The high quality is the first thing of text data:
  • choose the right source
  • That a source is available doesn’t mean it’s right for the job
  • source selection criteria include topicality, focus (high signal to noise ratio, currency, authority, your processing capabilities and analytics needs.
Three types of approaches:
  • co-currency based
  • rule-based
  • machine learning based

Natural Language ToolKit (NLTK)

The toolkit is powerful. However, after a few hours, I think this is a wrong direction to look at. Because disassemble the texts into words will lose the context information. Without context, the understanding is quite superficial. Machine is only good at “literal meaning”. Statistical learning is meant for numerical data, not text data.
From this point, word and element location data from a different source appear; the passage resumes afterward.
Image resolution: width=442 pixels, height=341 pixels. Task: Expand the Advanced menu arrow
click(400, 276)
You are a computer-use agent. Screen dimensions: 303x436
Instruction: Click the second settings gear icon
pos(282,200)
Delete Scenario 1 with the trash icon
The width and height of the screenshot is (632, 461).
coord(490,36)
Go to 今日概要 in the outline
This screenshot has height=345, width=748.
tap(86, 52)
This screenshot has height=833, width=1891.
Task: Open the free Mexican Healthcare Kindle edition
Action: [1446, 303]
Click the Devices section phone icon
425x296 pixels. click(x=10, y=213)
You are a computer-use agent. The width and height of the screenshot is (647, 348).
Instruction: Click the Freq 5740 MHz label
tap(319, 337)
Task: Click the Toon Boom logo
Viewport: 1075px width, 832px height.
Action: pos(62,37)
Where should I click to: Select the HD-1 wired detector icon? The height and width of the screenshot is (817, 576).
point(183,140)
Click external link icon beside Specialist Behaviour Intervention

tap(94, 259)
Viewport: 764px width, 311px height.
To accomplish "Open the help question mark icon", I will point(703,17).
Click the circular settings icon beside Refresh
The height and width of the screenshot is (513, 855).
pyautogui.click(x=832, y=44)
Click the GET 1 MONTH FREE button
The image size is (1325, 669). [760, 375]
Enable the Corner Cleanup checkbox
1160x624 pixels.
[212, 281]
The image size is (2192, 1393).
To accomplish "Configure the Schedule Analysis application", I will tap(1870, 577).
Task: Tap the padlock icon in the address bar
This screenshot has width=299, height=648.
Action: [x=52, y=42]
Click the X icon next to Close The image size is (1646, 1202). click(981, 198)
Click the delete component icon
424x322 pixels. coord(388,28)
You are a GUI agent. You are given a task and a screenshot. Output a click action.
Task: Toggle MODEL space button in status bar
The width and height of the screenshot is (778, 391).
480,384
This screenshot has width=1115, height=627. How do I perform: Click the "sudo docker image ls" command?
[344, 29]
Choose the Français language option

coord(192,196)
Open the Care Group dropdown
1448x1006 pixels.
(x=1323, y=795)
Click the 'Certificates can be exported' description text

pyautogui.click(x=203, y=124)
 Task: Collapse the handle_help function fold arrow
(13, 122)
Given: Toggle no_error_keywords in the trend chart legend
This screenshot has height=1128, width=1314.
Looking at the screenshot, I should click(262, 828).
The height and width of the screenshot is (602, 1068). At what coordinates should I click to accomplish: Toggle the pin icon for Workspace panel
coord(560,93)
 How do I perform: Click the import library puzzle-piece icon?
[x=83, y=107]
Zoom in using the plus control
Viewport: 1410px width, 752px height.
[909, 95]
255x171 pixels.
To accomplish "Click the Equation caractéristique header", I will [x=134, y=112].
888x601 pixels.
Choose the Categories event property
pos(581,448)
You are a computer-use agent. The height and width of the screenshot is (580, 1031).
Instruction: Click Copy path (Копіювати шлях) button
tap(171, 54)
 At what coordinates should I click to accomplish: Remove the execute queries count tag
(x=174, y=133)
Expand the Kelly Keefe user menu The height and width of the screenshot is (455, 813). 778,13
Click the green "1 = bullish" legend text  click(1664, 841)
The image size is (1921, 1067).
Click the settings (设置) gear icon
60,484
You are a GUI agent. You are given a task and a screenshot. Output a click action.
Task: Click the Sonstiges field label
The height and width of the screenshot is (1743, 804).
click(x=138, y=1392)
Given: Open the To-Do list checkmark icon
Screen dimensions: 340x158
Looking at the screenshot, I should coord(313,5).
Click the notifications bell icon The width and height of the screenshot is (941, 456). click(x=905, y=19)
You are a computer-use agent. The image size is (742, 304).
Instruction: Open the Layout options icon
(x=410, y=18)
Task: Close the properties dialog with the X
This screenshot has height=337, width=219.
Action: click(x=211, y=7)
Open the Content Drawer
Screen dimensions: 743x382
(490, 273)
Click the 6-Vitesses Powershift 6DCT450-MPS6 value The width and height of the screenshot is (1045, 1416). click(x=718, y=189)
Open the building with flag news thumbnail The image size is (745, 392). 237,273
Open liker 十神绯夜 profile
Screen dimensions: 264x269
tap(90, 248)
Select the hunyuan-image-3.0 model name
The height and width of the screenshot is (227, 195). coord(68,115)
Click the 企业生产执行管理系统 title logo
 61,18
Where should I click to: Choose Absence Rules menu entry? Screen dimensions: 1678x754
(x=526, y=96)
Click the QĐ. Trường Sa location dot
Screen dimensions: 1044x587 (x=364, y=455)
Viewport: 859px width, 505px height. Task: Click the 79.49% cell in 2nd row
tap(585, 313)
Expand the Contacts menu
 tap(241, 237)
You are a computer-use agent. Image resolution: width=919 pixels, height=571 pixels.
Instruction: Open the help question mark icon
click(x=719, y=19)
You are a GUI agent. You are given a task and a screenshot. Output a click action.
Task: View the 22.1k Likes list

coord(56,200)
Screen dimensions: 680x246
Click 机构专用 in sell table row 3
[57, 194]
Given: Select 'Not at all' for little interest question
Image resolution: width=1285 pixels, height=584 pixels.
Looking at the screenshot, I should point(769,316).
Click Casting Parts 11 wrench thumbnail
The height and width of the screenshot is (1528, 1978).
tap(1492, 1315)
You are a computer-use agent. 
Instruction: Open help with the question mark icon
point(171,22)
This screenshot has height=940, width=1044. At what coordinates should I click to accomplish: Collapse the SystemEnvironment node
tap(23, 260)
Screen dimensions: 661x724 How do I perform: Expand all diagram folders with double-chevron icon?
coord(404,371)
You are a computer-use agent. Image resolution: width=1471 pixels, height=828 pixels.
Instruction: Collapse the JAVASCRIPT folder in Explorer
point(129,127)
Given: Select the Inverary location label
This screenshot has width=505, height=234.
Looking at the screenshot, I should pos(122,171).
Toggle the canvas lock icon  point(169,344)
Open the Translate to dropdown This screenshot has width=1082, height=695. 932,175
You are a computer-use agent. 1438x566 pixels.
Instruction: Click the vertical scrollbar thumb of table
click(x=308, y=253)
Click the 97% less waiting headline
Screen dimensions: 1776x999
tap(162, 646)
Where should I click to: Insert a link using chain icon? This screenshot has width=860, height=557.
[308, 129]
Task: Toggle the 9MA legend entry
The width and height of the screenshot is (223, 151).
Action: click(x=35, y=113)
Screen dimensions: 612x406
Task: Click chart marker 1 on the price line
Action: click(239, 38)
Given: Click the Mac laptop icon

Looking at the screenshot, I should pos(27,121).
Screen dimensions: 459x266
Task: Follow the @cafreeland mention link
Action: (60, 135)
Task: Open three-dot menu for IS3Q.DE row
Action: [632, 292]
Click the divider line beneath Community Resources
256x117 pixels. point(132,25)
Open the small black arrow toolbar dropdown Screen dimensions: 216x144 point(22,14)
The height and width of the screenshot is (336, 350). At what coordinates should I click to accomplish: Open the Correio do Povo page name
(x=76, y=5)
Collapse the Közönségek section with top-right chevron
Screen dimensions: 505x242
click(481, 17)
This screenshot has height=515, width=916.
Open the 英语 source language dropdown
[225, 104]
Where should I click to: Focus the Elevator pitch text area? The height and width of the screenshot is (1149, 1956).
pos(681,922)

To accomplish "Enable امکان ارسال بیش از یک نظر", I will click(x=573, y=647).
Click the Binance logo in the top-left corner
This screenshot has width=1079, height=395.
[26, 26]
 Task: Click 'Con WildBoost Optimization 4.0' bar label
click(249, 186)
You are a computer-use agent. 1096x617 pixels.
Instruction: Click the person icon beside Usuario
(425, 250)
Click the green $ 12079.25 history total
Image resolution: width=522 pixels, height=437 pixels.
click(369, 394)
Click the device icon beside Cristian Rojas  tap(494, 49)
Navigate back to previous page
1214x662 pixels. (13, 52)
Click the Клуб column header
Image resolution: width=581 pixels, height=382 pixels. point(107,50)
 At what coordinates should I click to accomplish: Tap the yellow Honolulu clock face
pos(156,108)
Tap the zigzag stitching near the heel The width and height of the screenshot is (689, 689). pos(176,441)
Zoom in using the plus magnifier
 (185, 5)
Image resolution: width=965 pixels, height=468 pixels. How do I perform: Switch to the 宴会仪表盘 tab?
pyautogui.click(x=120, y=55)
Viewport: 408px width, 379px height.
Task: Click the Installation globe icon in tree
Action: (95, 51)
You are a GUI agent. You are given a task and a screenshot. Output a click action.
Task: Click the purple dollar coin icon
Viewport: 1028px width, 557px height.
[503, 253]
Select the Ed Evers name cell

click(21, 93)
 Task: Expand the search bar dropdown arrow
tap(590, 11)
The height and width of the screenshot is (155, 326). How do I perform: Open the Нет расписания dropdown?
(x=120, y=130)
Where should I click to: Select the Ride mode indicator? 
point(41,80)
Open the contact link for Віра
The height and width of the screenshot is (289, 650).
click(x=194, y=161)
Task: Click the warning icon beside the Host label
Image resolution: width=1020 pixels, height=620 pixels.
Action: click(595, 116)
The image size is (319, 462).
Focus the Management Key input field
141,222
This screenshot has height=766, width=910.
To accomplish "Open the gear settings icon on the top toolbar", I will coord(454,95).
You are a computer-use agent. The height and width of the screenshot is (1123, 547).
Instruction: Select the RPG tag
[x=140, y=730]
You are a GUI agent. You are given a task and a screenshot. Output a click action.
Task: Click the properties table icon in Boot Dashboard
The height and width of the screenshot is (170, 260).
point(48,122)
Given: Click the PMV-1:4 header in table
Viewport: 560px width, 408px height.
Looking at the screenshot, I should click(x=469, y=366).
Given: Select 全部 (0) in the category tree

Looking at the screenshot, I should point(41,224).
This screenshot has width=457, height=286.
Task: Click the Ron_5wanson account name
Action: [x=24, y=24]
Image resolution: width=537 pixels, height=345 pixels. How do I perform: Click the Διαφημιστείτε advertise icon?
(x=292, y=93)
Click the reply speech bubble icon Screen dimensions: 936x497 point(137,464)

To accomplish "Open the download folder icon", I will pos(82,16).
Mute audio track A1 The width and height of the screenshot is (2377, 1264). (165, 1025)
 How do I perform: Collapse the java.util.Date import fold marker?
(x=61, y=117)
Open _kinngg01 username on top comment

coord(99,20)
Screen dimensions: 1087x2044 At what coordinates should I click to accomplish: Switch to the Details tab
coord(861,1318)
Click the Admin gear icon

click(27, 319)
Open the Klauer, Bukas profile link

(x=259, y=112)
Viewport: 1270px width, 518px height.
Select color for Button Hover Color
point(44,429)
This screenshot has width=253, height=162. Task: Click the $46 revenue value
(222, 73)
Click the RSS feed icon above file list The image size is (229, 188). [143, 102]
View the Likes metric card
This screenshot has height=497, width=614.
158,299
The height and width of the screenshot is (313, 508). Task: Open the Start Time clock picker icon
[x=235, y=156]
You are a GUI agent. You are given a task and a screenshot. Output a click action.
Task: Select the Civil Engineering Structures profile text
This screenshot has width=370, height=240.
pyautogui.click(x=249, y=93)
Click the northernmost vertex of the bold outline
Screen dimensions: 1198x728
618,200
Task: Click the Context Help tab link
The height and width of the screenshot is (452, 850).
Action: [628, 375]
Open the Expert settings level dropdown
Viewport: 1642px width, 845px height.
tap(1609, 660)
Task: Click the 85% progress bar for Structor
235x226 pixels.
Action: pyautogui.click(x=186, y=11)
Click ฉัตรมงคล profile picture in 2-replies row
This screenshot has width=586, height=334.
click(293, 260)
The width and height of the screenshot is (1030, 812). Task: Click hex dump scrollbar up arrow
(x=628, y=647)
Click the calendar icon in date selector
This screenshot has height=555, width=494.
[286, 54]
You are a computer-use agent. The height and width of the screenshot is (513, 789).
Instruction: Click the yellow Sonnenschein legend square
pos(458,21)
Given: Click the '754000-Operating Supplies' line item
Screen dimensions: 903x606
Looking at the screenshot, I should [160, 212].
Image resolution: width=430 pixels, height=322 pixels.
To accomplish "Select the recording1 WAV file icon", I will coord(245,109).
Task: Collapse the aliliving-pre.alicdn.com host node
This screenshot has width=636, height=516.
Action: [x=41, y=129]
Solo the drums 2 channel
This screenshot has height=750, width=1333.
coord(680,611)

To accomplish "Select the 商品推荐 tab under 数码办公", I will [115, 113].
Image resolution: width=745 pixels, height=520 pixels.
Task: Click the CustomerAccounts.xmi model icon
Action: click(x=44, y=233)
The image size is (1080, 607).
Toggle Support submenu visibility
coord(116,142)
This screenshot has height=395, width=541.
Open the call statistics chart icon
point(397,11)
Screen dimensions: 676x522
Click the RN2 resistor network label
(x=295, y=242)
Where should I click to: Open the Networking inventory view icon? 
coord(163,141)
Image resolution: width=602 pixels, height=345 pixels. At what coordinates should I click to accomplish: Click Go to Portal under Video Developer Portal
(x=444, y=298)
To me, the nice thing about nltk is it has some great datasets that come from the master piece of English literature.
conda install nltk
python -m nltk.downloader all
import nltk
import IPython
from nltk.corpus import treebank
t = treebank.parsed_sents('wsj_0001.mrg')[0]
IPython.core.display.display(t)
from nltk.book import *
text1.concordance("monstrous")
text4.dispersion_plot(["citizens", "democracy", "freedom", "duties", "America"])
nltk.corpus.gutenberg.fileids()
from nltk.corpus import brown
brown.categories()
Statistical results may be interesting, but not as much as reading a real book from cover to cover.